Paula observó sus labios y una indescriptible emoción se apoderó de ella.
—De acuerdo, un ocho por no ser pretenciosa —declaró Pedro con magnanimidad mientras la miraba de arriba a abajo hasta clavar los ojos en sus pies descalzos—. ¿No te gustan los zapatos, Paula?
—Así me encuentro mejor, estar descalza me da la sensación de libertad —respondió ella sacudiendo la cabeza, ya totalmente relajada.
—Sí, ya me he dado cuenta —Pedro asintió—. Un verdadero símbolo de libertad que le permite a uno ser más creativo. Sí, un diez por ir descalza.
Paula se echó a reír. Pero cuando él mencionó sus manos, ella lo interrumpió.
—Pedro Alfonso —anunció Paula—. Un hombre que no acepta un no por respuesta. Un hombre que se invita a sí mismo a entrar en un territorio sin que nadie lo invite. Un hombre falto de sinceridad que hace comentarios sin fundamento y halagos fuera de lugar. Lo siento, ningún punto.
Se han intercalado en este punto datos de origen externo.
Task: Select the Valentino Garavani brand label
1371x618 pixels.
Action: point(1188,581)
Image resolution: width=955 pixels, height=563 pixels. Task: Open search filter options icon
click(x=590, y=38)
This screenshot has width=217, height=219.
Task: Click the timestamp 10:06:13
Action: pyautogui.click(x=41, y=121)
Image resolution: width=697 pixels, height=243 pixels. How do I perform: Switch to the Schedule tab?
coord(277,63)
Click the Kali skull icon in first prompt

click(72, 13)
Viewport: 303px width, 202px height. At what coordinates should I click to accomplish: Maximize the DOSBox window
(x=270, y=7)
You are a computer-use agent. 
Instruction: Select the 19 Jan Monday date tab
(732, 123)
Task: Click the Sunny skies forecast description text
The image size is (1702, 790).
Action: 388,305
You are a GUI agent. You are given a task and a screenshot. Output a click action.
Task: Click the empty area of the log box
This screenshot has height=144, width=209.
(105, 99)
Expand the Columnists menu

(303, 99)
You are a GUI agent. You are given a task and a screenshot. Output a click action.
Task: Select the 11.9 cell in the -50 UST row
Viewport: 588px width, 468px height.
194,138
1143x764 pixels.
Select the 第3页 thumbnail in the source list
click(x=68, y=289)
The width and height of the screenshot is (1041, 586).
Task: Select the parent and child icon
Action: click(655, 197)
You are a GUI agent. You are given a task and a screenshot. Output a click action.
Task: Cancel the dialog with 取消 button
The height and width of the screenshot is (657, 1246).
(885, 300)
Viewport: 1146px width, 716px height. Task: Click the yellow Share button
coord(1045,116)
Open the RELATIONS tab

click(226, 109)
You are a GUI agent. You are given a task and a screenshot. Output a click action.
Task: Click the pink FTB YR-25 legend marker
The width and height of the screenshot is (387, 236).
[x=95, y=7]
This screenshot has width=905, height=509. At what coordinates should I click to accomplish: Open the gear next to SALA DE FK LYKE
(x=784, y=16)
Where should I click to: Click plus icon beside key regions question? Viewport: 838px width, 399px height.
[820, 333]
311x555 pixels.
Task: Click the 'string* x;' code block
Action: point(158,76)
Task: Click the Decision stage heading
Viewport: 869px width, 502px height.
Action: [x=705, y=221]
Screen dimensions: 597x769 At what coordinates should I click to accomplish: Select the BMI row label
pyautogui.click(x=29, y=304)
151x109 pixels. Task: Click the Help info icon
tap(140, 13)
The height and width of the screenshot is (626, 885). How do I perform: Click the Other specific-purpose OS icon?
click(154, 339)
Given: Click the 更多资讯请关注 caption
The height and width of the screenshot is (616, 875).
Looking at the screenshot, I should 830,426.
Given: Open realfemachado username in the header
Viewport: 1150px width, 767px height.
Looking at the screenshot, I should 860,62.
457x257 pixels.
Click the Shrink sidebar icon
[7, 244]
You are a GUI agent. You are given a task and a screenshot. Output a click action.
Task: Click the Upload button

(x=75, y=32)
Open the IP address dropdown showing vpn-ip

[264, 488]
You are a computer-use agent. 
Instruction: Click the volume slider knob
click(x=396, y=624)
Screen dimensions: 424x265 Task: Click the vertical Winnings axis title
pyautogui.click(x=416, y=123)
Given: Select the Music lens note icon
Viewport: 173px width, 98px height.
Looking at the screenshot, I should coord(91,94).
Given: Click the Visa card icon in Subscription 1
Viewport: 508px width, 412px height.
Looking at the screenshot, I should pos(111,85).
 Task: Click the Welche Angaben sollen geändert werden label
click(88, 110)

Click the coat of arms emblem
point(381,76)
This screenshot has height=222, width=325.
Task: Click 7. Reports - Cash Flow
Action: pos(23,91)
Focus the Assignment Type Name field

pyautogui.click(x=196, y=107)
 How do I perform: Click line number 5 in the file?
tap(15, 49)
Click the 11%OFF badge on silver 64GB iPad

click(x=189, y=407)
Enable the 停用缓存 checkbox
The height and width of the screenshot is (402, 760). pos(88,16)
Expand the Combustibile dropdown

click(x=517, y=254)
—¿Ni siquiera por caballerosidad?
—¿Caballerosidad? —Paula lo miró sin comprender.
—Sí. Me contuve la noche que nos conocimos. Llevo todo el rato, desde que he venido aquí, conteniéndome. Pero ya no estoy dispuesto a seguir haciéndolo.
Pedro se acercó a ella y le quitó las gafas. Paula sintió aquellos brazos alrededor de su cuerpo, aquellos labios acariciando los suyos. Después, el beso profundizó y se sintió consumida por algo nuevo y excitante que la hizo temblar. De puntillas, se apretó contra él y le rodeó el cuello con los brazos. Vagamente, oyó la lluvia golpeando los cristales de las ventanas, los suaves acordes de la sinfonía y la voz de su madre a través del interfono.
—¡Paula! ¿Estás ahí, Paula? Escucha, ese hombre que está contigo, el jefe de Jorge… ¿sabe jugar al bridge? Porque el señor Simmons, el sustituto de Rita, no puede venir. Paula, ¿me estás oyendo? Pregúntale al jefe de Jorge si sabe jugar al bridge.